Chiedo in giro alle persone che incontro dove abita una certa Manina. E ognuna sa rispondermi. Dal capoluogo Hell-Ville prendo il taxi per Ambatoloaka, villaggio che ha il suo centro nel bivio chiamato Dar-es-Salam. Tirando dritto si arriva presto alla barra che delimita la “bum-bum area” riservata ai turisti della movida. Scendo, vado a sinistra e prendo la prima a destra: un sentiero sterrato in salita che in un centinaio di metri mi conduce alla casa di Manina, inserita in un appezzamento collinare costellato da bungalow. Mi affaccio alla staccionata che ne delimita la proprietà, chiamo, strillo, nessuno mi sente, non percepisco presenze, trovo il cancelletto giusto, entro ugualmente.
Seguo il sentiero in cemento rosso che divide il verde e si snoda tra gli chalet fino alla residenza di Manina. Tutto è curatissimo, con lettini per il sole e angoli di relax ornati da fiori, piante, quarzi e ogni tipo di conchiglia. Vi si respira un’armonia tutta femminile. Salgo all’elegante gazebo a lato della sua casa, arredato con due tavoli, sedie in vimini e un minifrigo. Tutt’attorno, fissate sui davanzali, cinque miniature di grossi velieri costruiti in modo artigianale.

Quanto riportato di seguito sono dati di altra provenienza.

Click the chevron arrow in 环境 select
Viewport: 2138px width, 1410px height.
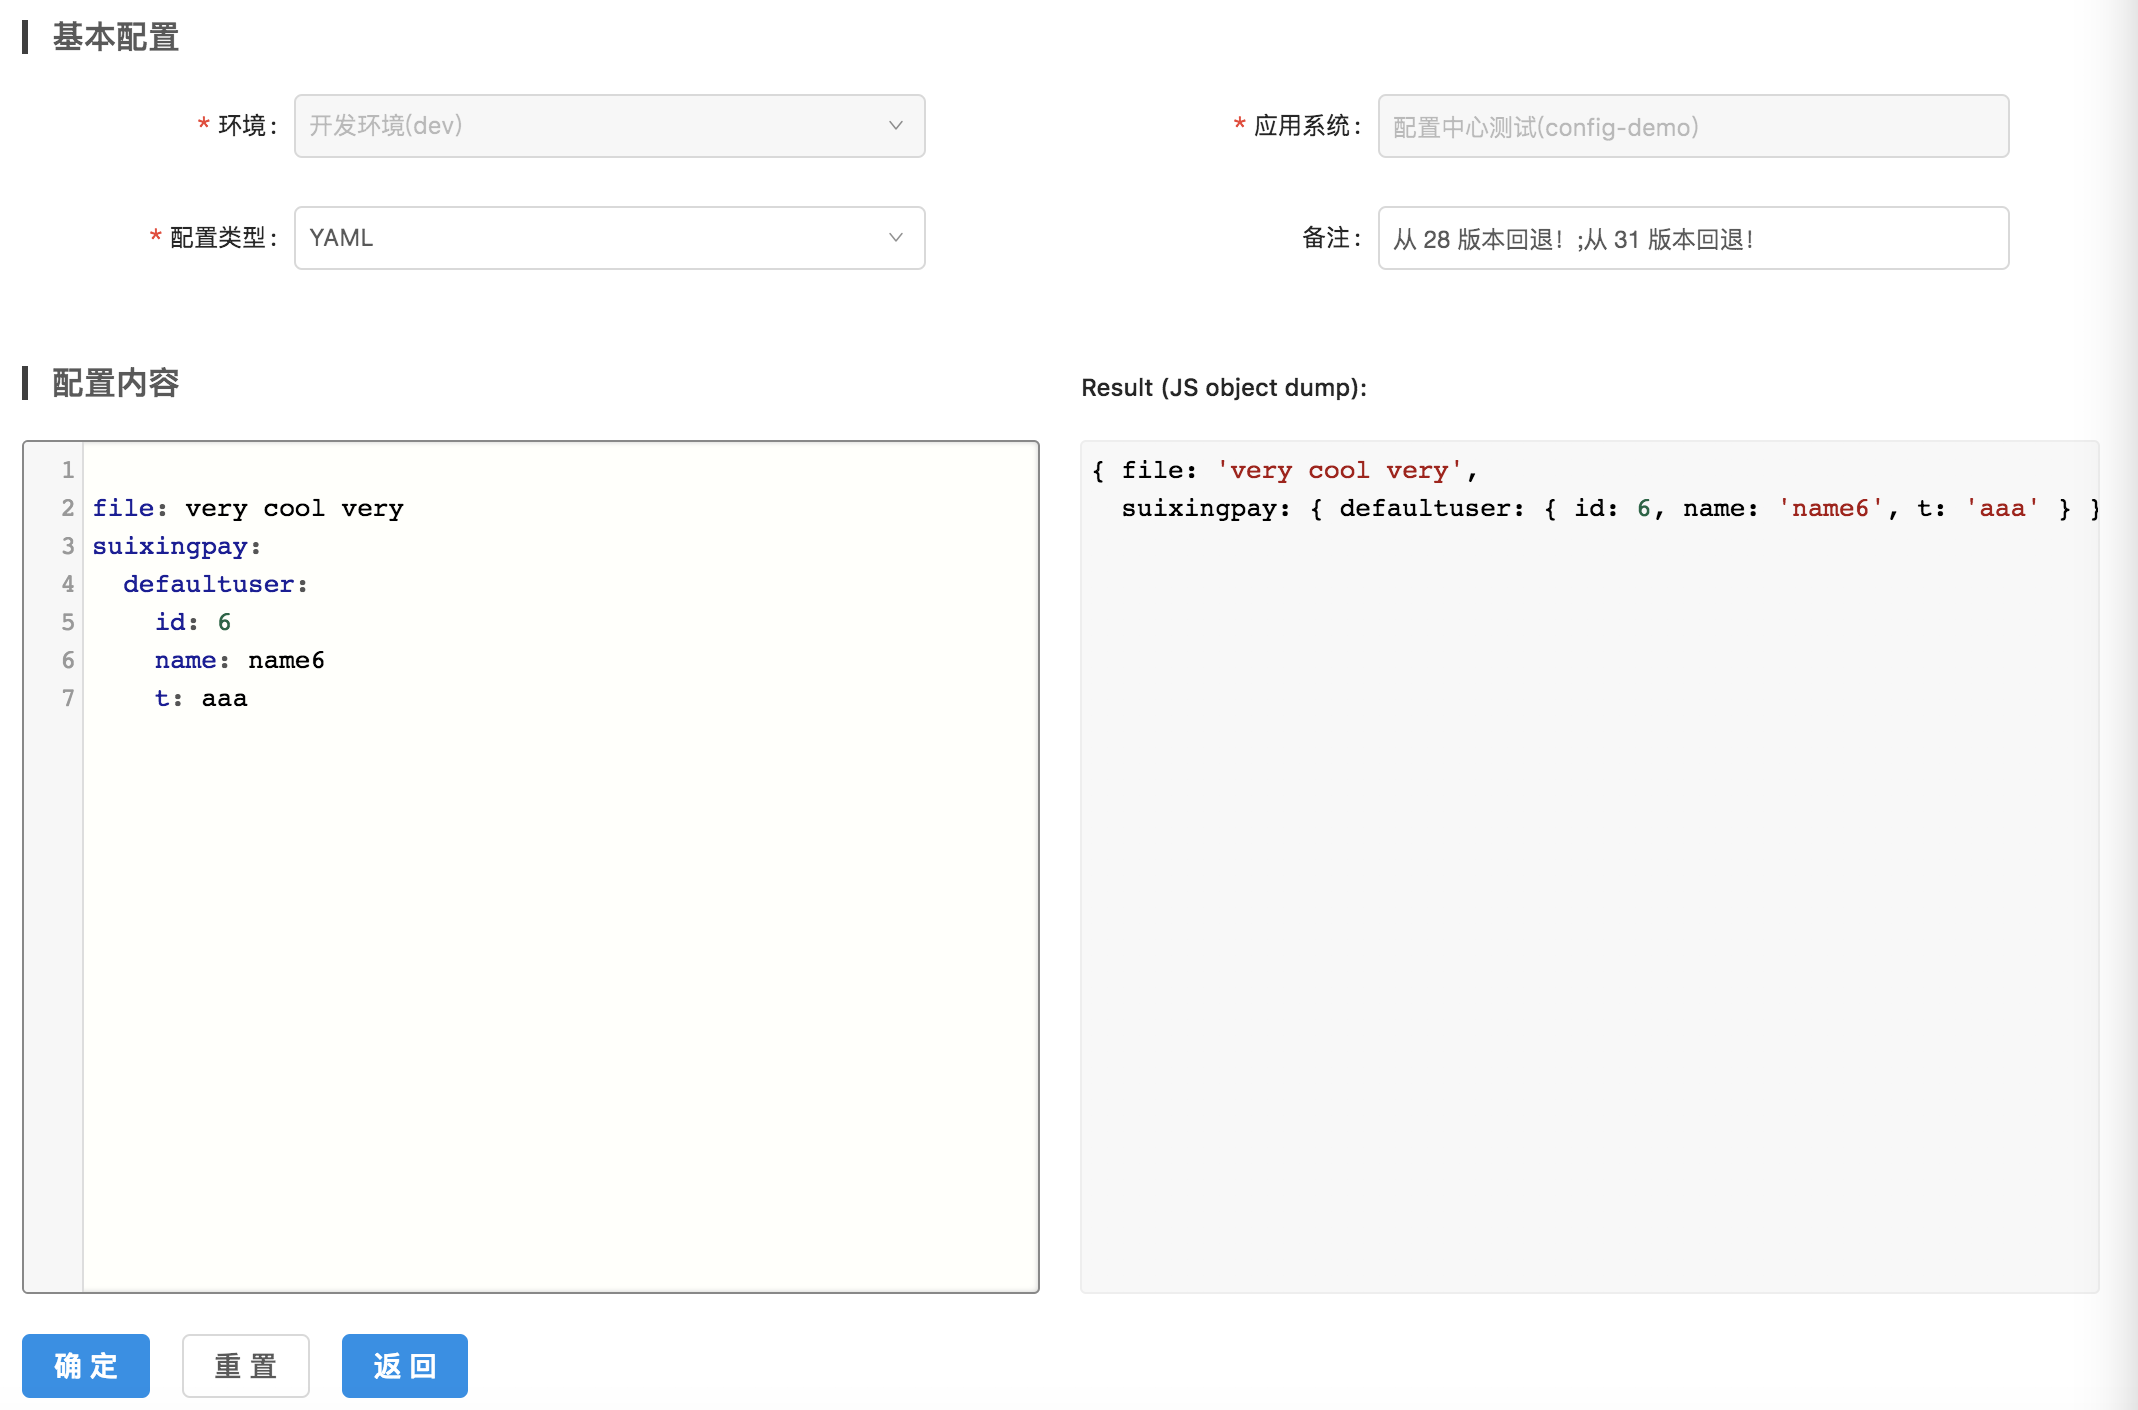coord(895,126)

Fa un caldo esagerato, sono disidratato e non mi faccio scrupoli ad aprire il frigo pieno di bottiglie d’acqua e bibite. Mi servo e mi disseto nell’attesa, ma nessuno appare. Allora fotografo ogni cosa e mi avvio verso l’uscita, quando mi appare Manina accompagnata da una sorte di corte. È di ritorno da una grande festa per l’inaugurazione di una scuola, con musiche e danze in suo onore. Bella, solare, sui sessant’anni, il portamento di una regina, mi accoglie con un luminoso sorriso. Parla coi toni delle persone buone, semplici e accoglienti. Lo sguardo è materno e cordiale.
Ci sistemiamo nello stesso gazebo del frigo, che funge da banco d’accoglienza. È accaldata, stanca, ma disponibile comunque e sempre sorridente. Mi mostra il video della festa appena finita, dove si vedono ragazze in uniforme ballare gioiose assieme a lei, tutte tranne una, che rimane impassibile. Manina si rammarica per questo: “È della tribù dei Merina, di origine asiatica, non sono espansivi come i Sakalava, l’etnia predominante sull’isola”. Poi, con una punta di stizza sbotta: “Non capisco. Come si fa a stare fermi con una musica tanto coinvolgente?”. Nell’altro tavolo siedono due suoi collaboratori che stanno parlando fitto-fitto e Manina, indicandoli con simpatia, mi fa subito notare che qui la gente è loquace e molto comunicativa: “Vivono il rapporto a quattr’occhi con uno scambio intenso e diretto, parlano sempre col cuore, come se fossero amici da sempre”. Fra di noi si crea subito un’intesa, una specie di empatia che facilita il dialogo aprendomi la strada a un’amichevole intervista.